A lot of good advice here. And thanks truthfrees. I just checked out forgive and it's pretty cool.
The KJV translates Strong's G863 in the following manner: leave (52x), forgive (47x), suffer (14x), let (8x), forsake (6x), let alone (To suffer is to allow)
 
rextr05,

The point at which I struggle is when the sin of the OP is committed, in the light of 1 Cor 13:5 (NIV): 'It [Love] does not dishonor others, it is not self-seeking, it is not easily angered, it keeps no record of wrongs'.

On the surface, 'it keeps no record of wrongs' sounds like I'm supposed to forget the memory of that adultery.

Greek exegete, A T Robertson, puts that idea to rest with his explanation of the Greek of 1 Cor 13:5, 'Taketh not account of evil [ou logizetai to kakon]. Old verb from [logos], to count up, to take account of as in a ledger or note-book, “the evil” [to kakon] done to love with a view to settling the account (A T Robertson, 1 Cor 13:5).

So the idea is of making up a list of wrongs of evil done to oneself with a view to taking out revenge on someone. That's what we must not do as Christians, even if one's spouse has committed adultery.

See also: What does it mean that love keeps no record of wrongs (1 Corinthians 13:5)?
Oz

Keeping a record of wrongs done to us only reminds us of the wrongs, which in turn keeps us focused on the negative situation, which in turn, stops us from forgiveness & moving on from the wrong/hurt.
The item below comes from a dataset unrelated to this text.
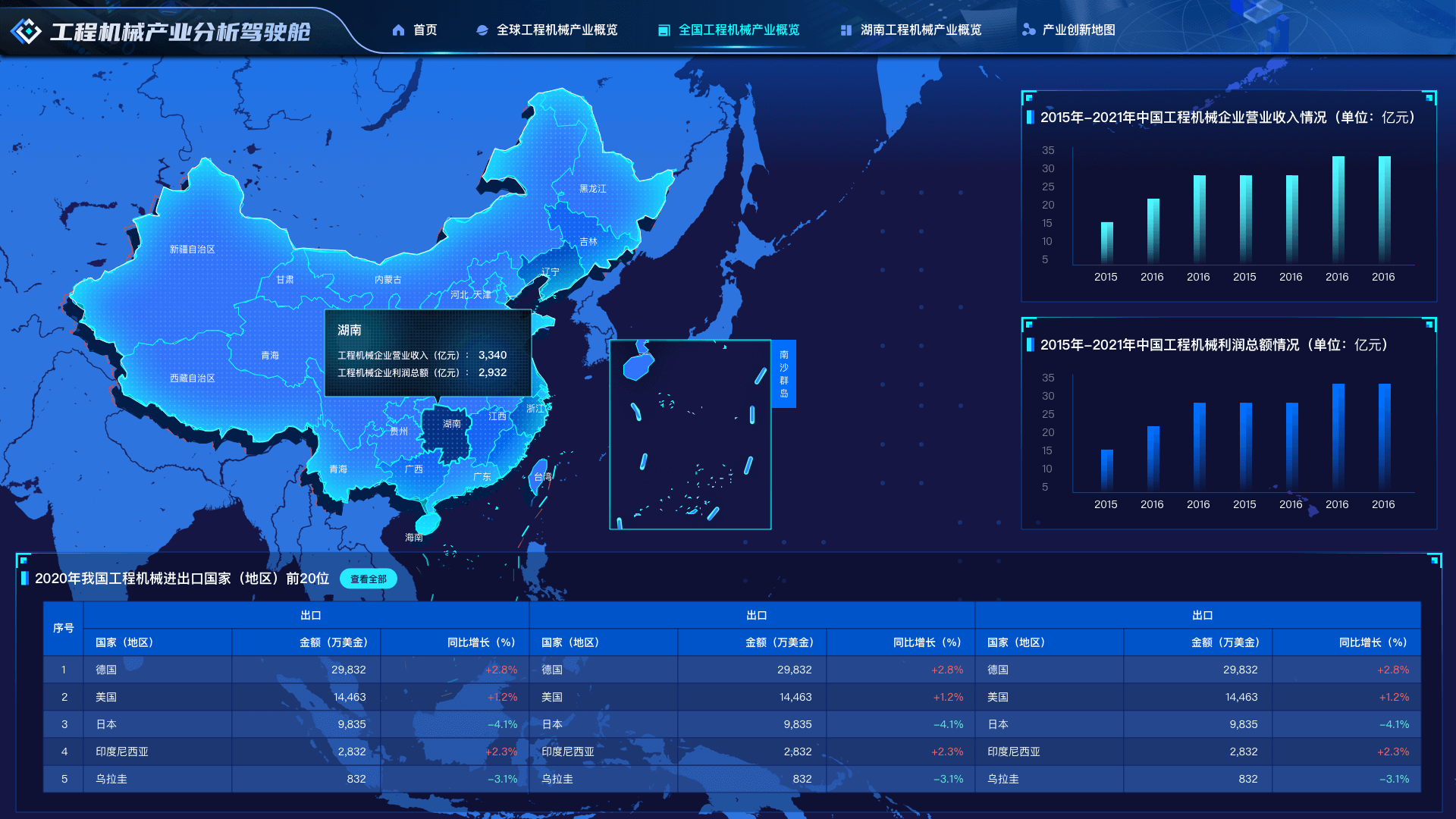Click the home icon beside 首页
The height and width of the screenshot is (819, 1456).
tap(398, 30)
If whatever happened is so severe that one cannot move on with that person that wronged us, one should move on from that person so the constant reminder &/or fear is not ever present. Luckily for us, most wrongs are not of this variety. Counseling & other means of help should be investigated b4 any permanent decision is made re any serious wrong. We tend to think of any wrong as more serious than it really is bc ..... we uber-focus on ourselves.
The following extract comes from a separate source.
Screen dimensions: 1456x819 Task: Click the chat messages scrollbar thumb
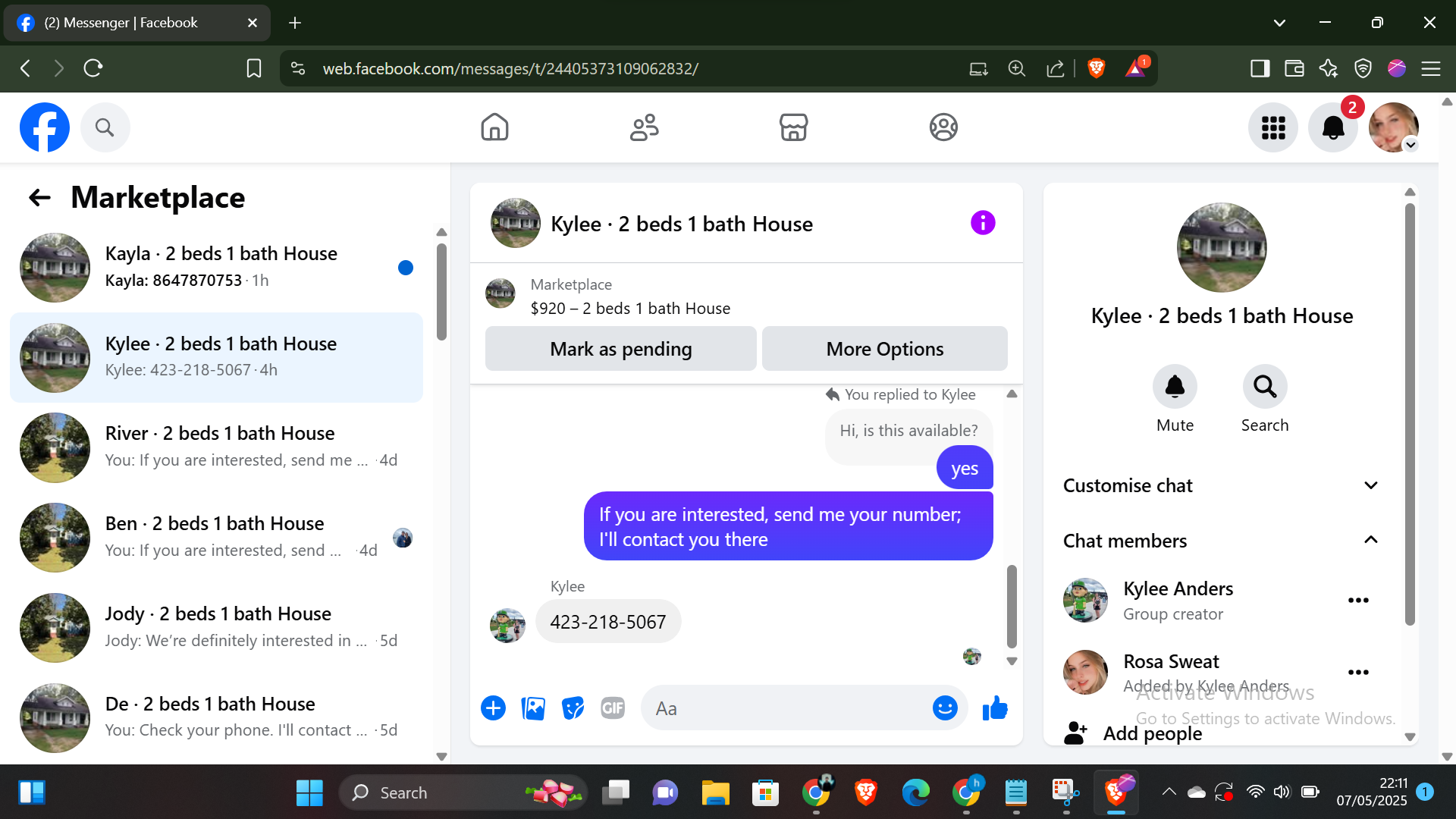point(1012,605)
Dismissing serious wrongs without dealing with them as they really are can lead to future problems. True forgiveness can only come thru seeing problems as real & how we are affected by them, & then focusing on forgiveness. If we dismiss something as nothing, or not see the seriousness for what it is, we can face future wrongs. Forgiveness CAN take a very long time in any case.